--- The tasks ---
(a) According to the article on redeveloping Singapore golf courses for housing, how many golf courses did Singapore have as of 2014?
(b) Carry on the article about redeveloping Singapore golf courses for housing, picking up right after its final sentence.

Will more golf courses get redeveloped for housing?
PHOTO: Keppel Club

When the news about Orto having to move out of its current premises to make way for housing came out, many people were not pleased. A lot have highlighted that Singapore doesn't have many recreational places like Orto.

Some have also questioned why golf courses do not get redeveloped for housing instead. Such as this Hardware Zone user.

According to a Ministry of Law press release, as of 2014, Singapore had 17 golf courses (14 were private, while three were public). In total, these golf courses had been occupying around 1,500 hectares of land.

Given the lack of land supply and high demand for housing in Singapore, it makes sense to redevelop golf courses for residential use.

The sport itself has seen decreased popularity over the past decade. It's also cheaper to golf in other countries such as Malaysia and Indonesia.

Golf course leases are also expensive. For instance, the lease renewal premium for the period 2022 to 2024 for the Tampines course of Tanah Merah Country Club is $30.1 million.

For a shorter lease period from 2022 to 2035 for its Garden course, the cost is $15 million. This has prompted the country club to ask each member to pay $19,000 to fund the lease renewal in 2017.

Most golf courses here are located on land plots with a 30-year leasehold tenure. While some can have their leases renewed, others will have to return the land to the state at the end of the lease.

As noted in the 2014 press release, given that golf courses are land intensive, the amount of land used for golf courses will be reduced over time.

The returned plot of land will be redeveloped for other uses such as housing and public infrastructure.

Since then, three golf courses have closed. Their sites have either been acquired by the government, or were not offered lease renewal.

--- Data section ---
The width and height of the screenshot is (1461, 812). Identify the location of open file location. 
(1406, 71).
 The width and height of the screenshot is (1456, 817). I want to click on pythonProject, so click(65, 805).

--- The results ---
(a) 17: 14 private and three public.

(b)
Golf courses that are making way for housing and other uses in the past 10 years

Keppel Club

The land lease for Keppel Club had initially expired on Dec 31, 2021, before Singapore Land Authority gave it a six-month extension to June 30, 2022, to move to the Singapore Island Country Club's Sime Course.

The club was also given a nine-month extension to March 31, 2023, to demolish the clubhouse and reinstate the site.

The site is part of the Greater Southern Waterfront (GSW), and will be used for housing.

In April, National Development Minister Desmond Lee announced that the first HDB BTO project will be launched at the site in three years.

Around 6,000 units will be public housing, while the other 3,000 units will be private housing. These will be progressively launched in the next three to five years.

Jurong Country Club

The lease of Jurong Country Club was supposed to expire in May 2035. But it was acquired by the government in 2016 for the Kuala Lumpur-Singapore High-Speed Rail (HSR) project that was later terminated on Jan 1, 2021.

The former site of Jurong Country Club is now a white zone. So the plot can be for commercial, hotel, residential or recreational purposes.

Given that it's located in the heart of Jurong Lake District, we expect mixed-use developments to be built here.

As noted in the Long Term Plan (unveiled in June), the area has been marked as a commercial and business park node.

Raffles Country Club

Jurong Country Club wasn't the only golf course that had to make way for the HSR project.

A year later in 2017, the government acquired Raffles Country Club. Its original lease expiry was Nov 2028.

The Integrated Train Testing Centre is now currently being built at this site. It's expected to be fully operational in 2024.

Marina Bay Golf Course

The land lease for Marina Bay Golf Course is ending in July 2024, and was not given an option to renew its lease. As of writing, the plot is marked as a reserve site on the 2019 URA Master Plan.

ALSO READ: URA Master Plan for property buyers: How to read and understand it

At the same time, we note that next to the golf course site is the Bay East Garden of Gardens by the Bay. Here's also where the upcoming Founder's Memorial and its MRT will open in 2027.

So it's possible that this area will have a park, museum or gallery in future.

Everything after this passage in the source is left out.